■ PAGE TEXT
= = = =
The campaigning group 'Anonymous' has got Sony in its sights, launching a denial of service attack against the company's PlayStation network websites in protest at its legal pursuit of the PS3 jailbreaker known as 'Geohot'.
"Congratulations! You are now receiving the attention of Anonymous. Your recent legal actions against fellow internet citizens, GeoHot and Graf_Chokolo have been deemed an unforgivable offence against free speech and internet freedom," read a message posted to a campaign website.
"Your suppression of this information [how to jailbreak the PS3] is motivated by corporate greed and the desire for complete control over the actions of individuals who purchase and use your products, at least when those actions threaten to undermine the corrupt stranglehold you seek to maintain over copywrong, oops, 'copyright'," it continues, before railing against the legal system itself.
A number of the global sites attacked were reported to have suffered intermittent disruption, but all appeared to be back online by Tuesday morning.
The inspiration for the latest attack is George Hotz, aka 'Geohot', who Sony accuses of having written and distributed software to unlock the PS3 games console to run 'unauthorised' software, including unlicensed games.
Add another name to the enemy list
Assuming Anonymous can be said to form a coherent group, its biggest challenge is perhaps now the sheer number of targets it has picked fights with, which grows by the week.
These range from corporate giants such as Mastercard, Visa and Amazon, to the tiny but contentious Westborough Baptist Church. They are also less than keen on the Church of Scientology and even rock musician Gene Simmons was targeted over his stance on digital rights management (DRM) and forthright views on music piracy.
Therein lies the problem of 'hacktivism' - it is simply very difficult to keep that number of enemies in its sights. It also looks as if the large companies ranged against what could be a disparate group are getting better at defending themselves against the scale of DDoS attack Anonymous is able to attack them with at the current time.
Supporters will claim that the disruption caused by Anonymous is probably less important than the publicity their actions attract. A bigger long-term issue could be that as time passes not everyone agrees with every cause, and what started out as an alienated protest movement ends up itself alienating potential supporters.
= = = =
■ STUDY MATERIAL
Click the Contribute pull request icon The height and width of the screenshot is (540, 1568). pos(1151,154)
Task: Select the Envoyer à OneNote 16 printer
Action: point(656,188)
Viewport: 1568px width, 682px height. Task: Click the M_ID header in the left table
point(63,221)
= = = =
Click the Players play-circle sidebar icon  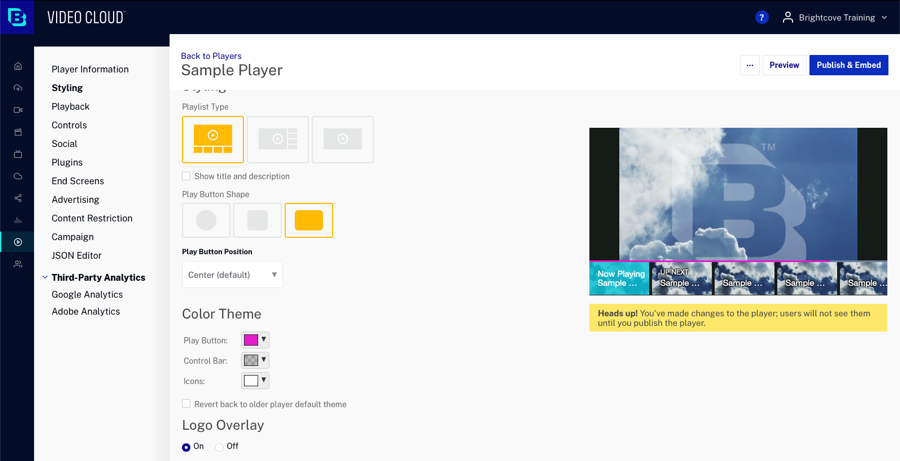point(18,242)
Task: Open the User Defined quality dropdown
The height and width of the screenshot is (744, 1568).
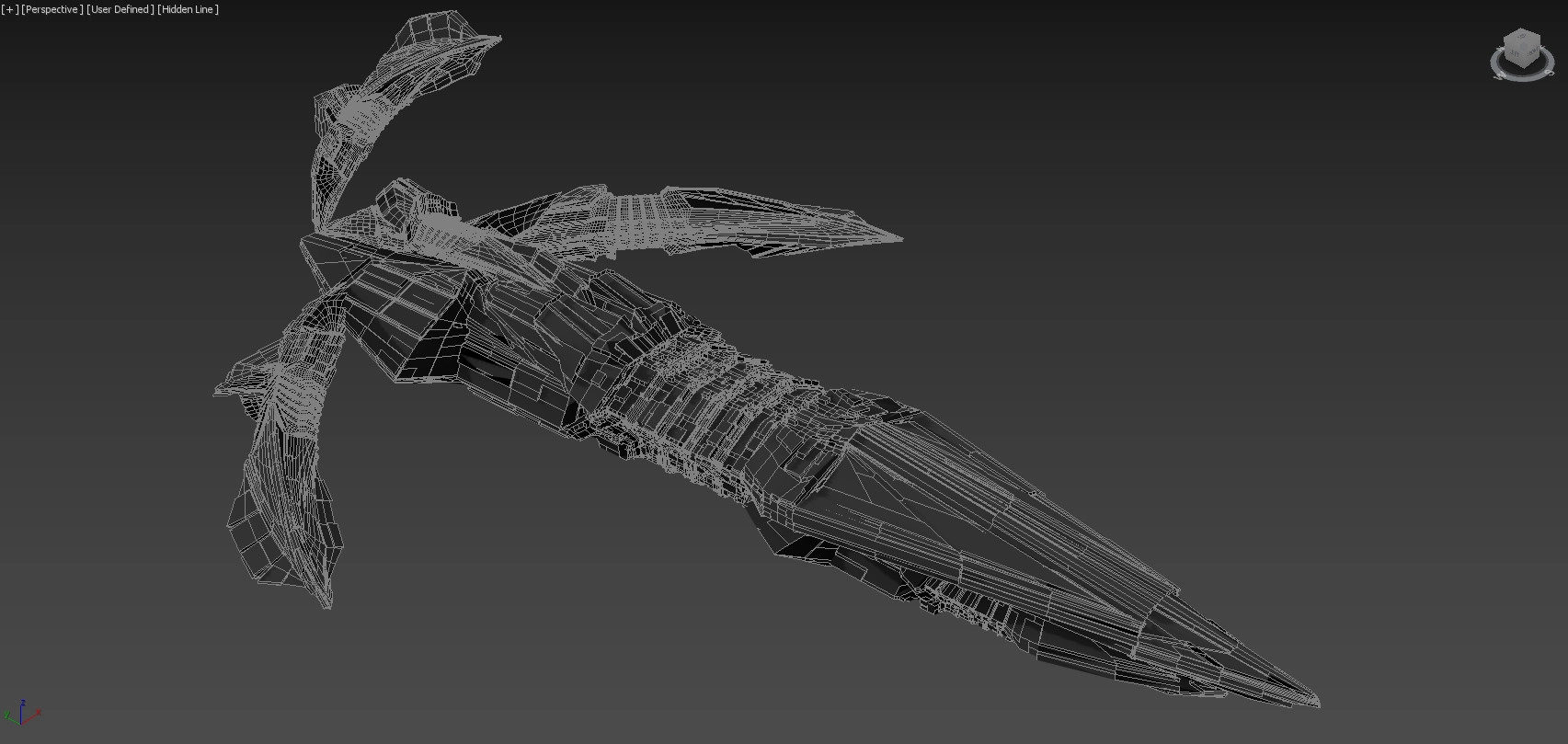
= = = =
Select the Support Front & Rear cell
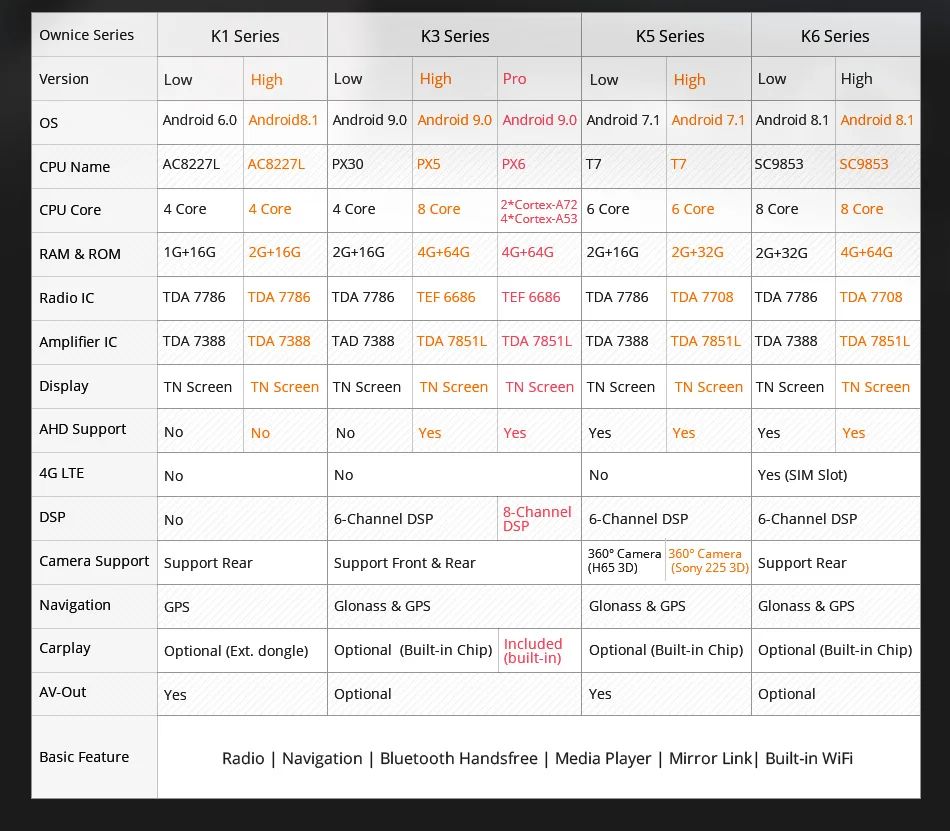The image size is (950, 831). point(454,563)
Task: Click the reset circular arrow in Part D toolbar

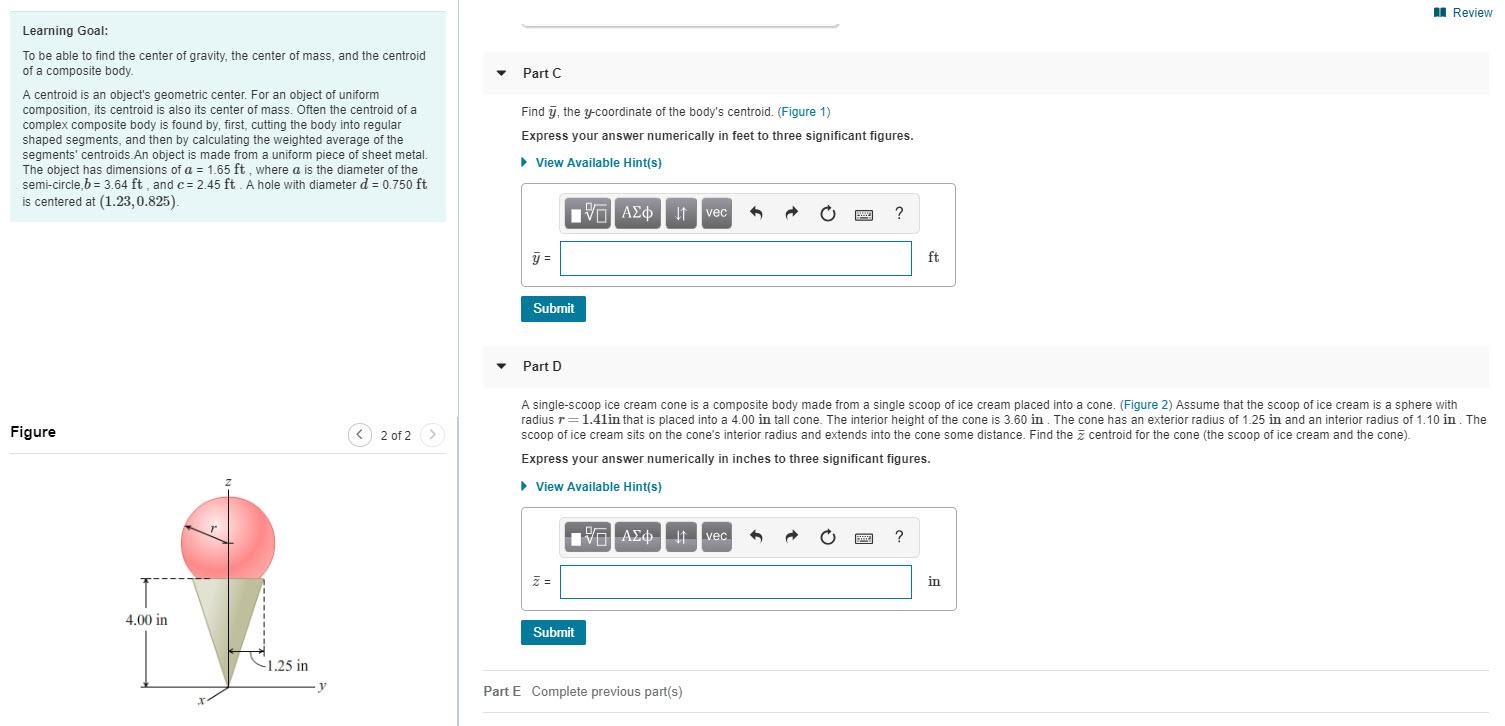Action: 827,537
= = = =
■ ACTIONS TO TAKE
1. Answer these questions from the article on Anonymous and Sony:
(a) By when did all the attacked sites appear to be back online?
(b) What is the real name of the PS3 jailbreaker known as 'Geohot'?
(c) Which rock musician was targeted by Anonymous?
2. Rewrite the stretch of the article on Anonymous and Sony from "The campaigning group" through "known as 'Geohot'.", changing "campaigning group" to "activist group".
The listing has no connection to the article on Anonymous and Sony.

■ ANSWERS GIVEN
1.
(a) By Tuesday morning.
(b) George Hotz.
(c) Gene Simmons.

2.
The activist group 'Anonymous' has got Sony in its sights, launching a denial of service attack against the company's PlayStation network websites in protest at its legal pursuit of the PS3 jailbreaker known as 'Geohot'.